Transcribe the part of the records that opens with the line containing "Select Scan in the left sidebar" and runs through the end of the records, leaving the pictures out of your answer.
• • • • • • •
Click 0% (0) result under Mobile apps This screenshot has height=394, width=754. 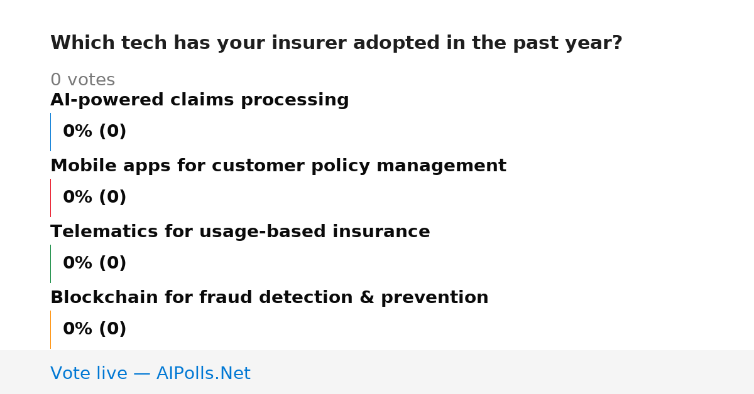point(94,198)
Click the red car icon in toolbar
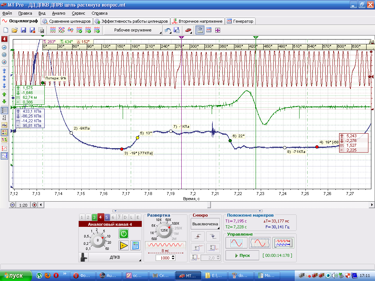This screenshot has height=281, width=375. click(188, 30)

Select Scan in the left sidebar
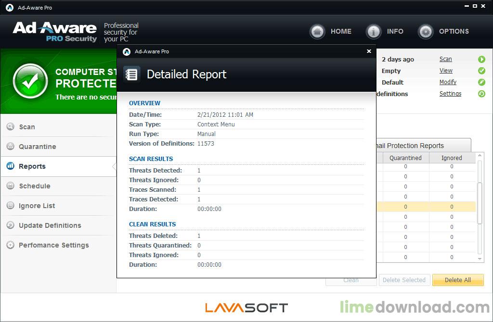click(x=28, y=127)
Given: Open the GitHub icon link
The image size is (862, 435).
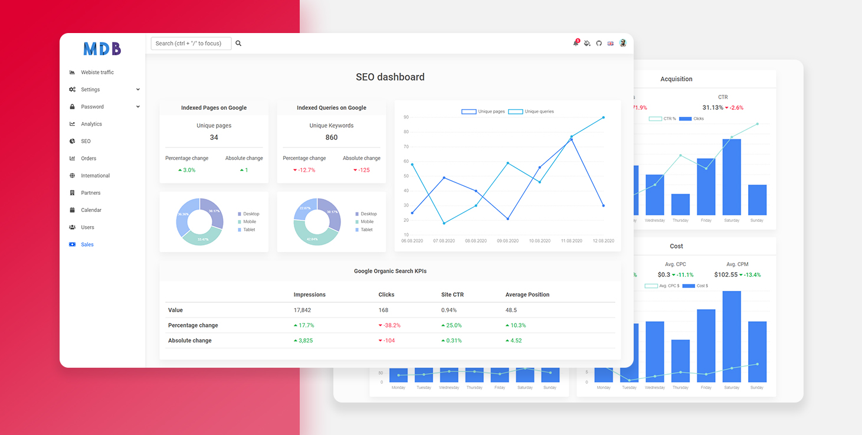Looking at the screenshot, I should tap(599, 43).
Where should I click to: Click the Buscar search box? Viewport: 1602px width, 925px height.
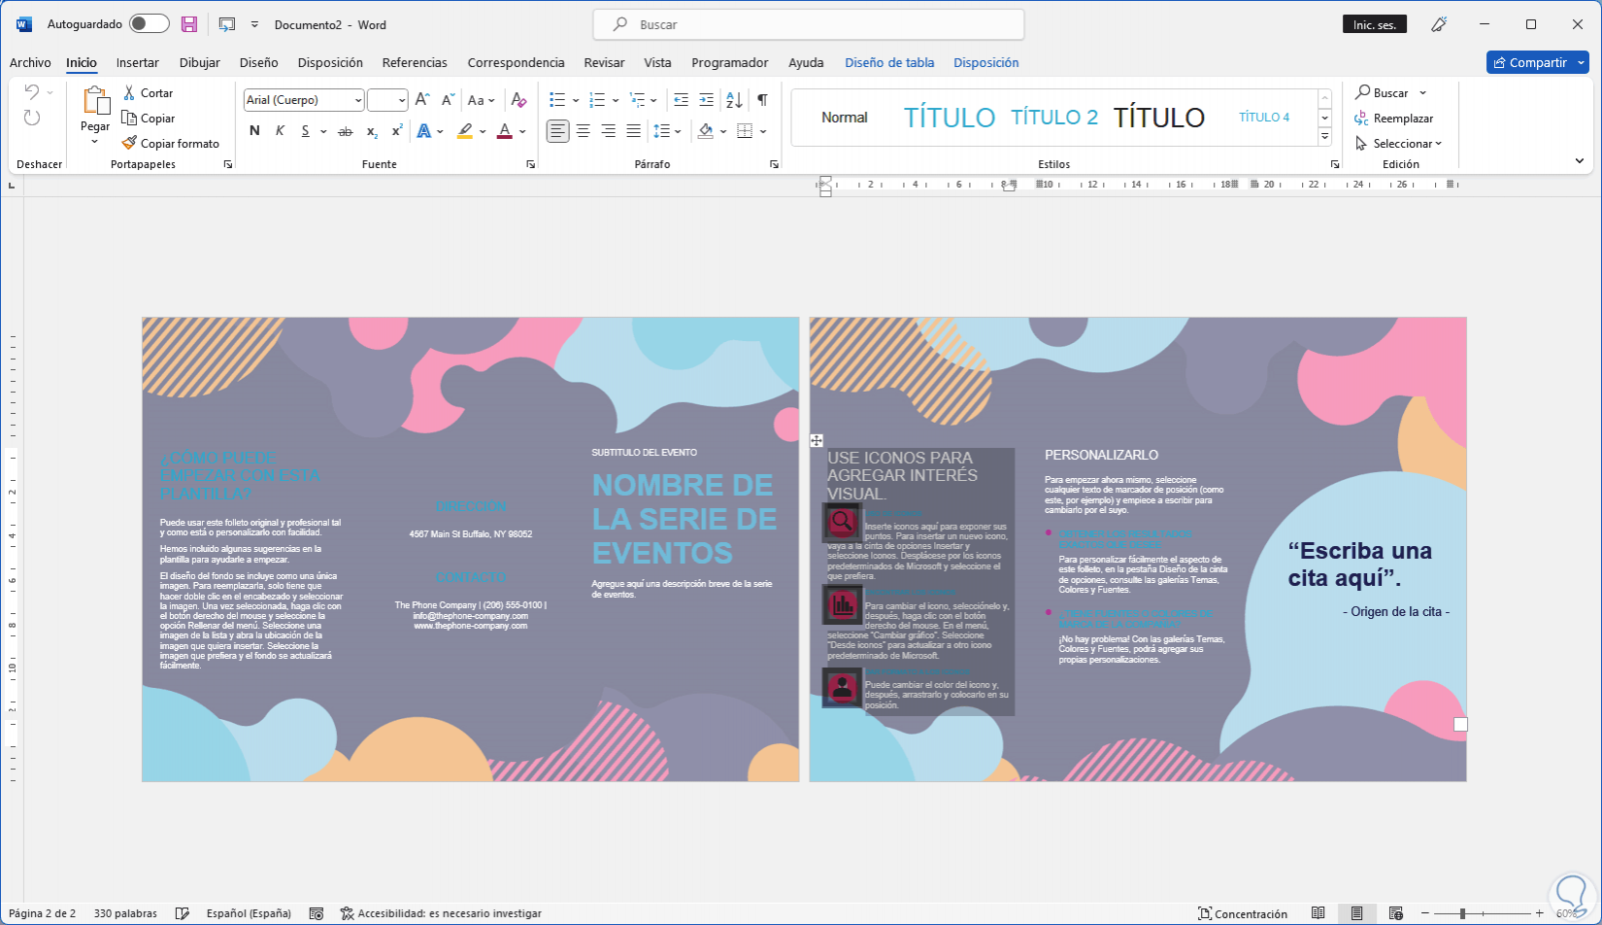[x=808, y=24]
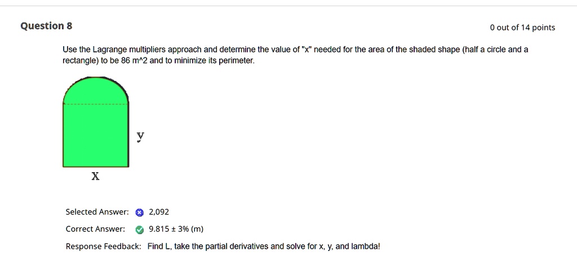This screenshot has height=264, width=577.
Task: Click the y label beside the figure
Action: point(140,136)
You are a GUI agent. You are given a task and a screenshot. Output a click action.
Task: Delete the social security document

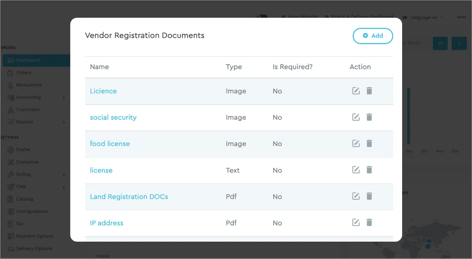(x=369, y=117)
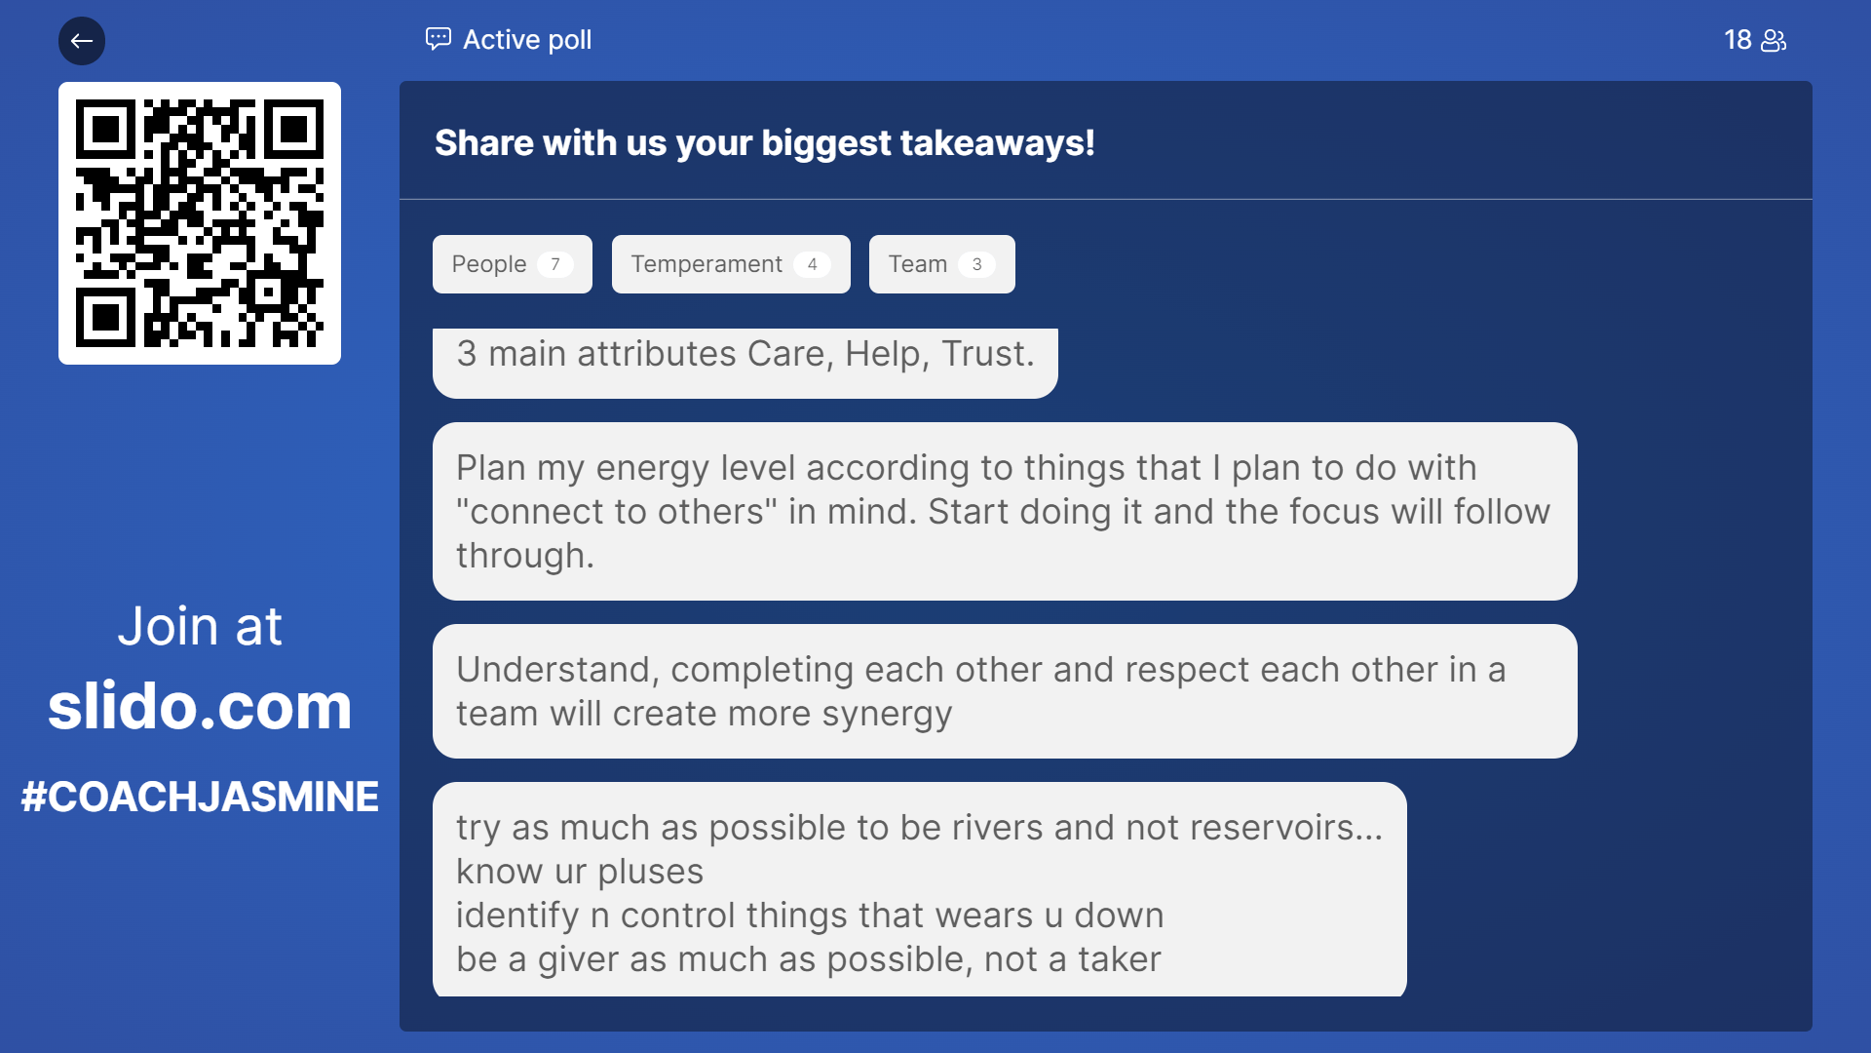Open the QR code image
The height and width of the screenshot is (1053, 1871).
200,223
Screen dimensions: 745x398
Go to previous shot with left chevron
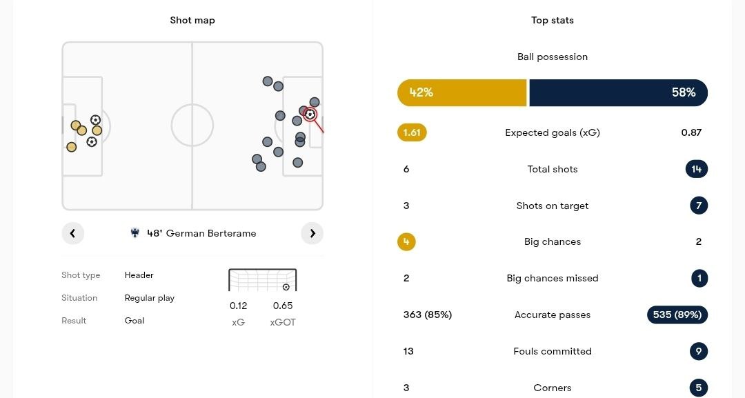(72, 233)
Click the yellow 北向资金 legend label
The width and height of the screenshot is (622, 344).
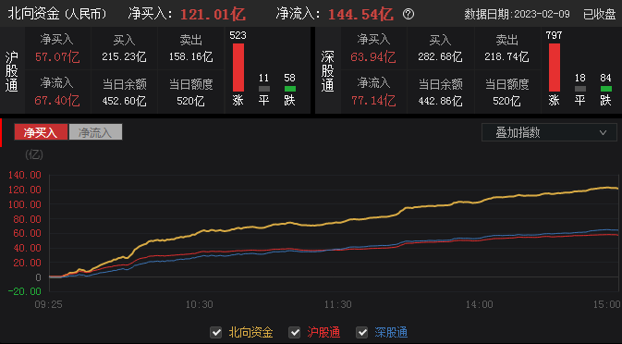250,333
• • • • • • •
# [Response to the exercise]
Select Scan in the left sidebar
click(x=28, y=127)
Given: Open the GitHub icon link
The image size is (862, 435).
Looking at the screenshot, I should tap(599, 43).
Where should I click to: Click the Buscar search box? Viewport: 1602px width, 925px height.
[x=808, y=24]
This screenshot has height=264, width=577.
Task: Click the y label beside the figure
Action: point(140,136)
You are a GUI agent. You are given a task and a screenshot. Output a click action.
Task: Delete the social security document

(x=369, y=117)
Open the QR code image
The height and width of the screenshot is (1053, 1871).
200,223
Screen dimensions: 745x398
Go to previous shot with left chevron
(72, 233)
Click the yellow 北向资金 legend label
The width and height of the screenshot is (622, 344).
250,333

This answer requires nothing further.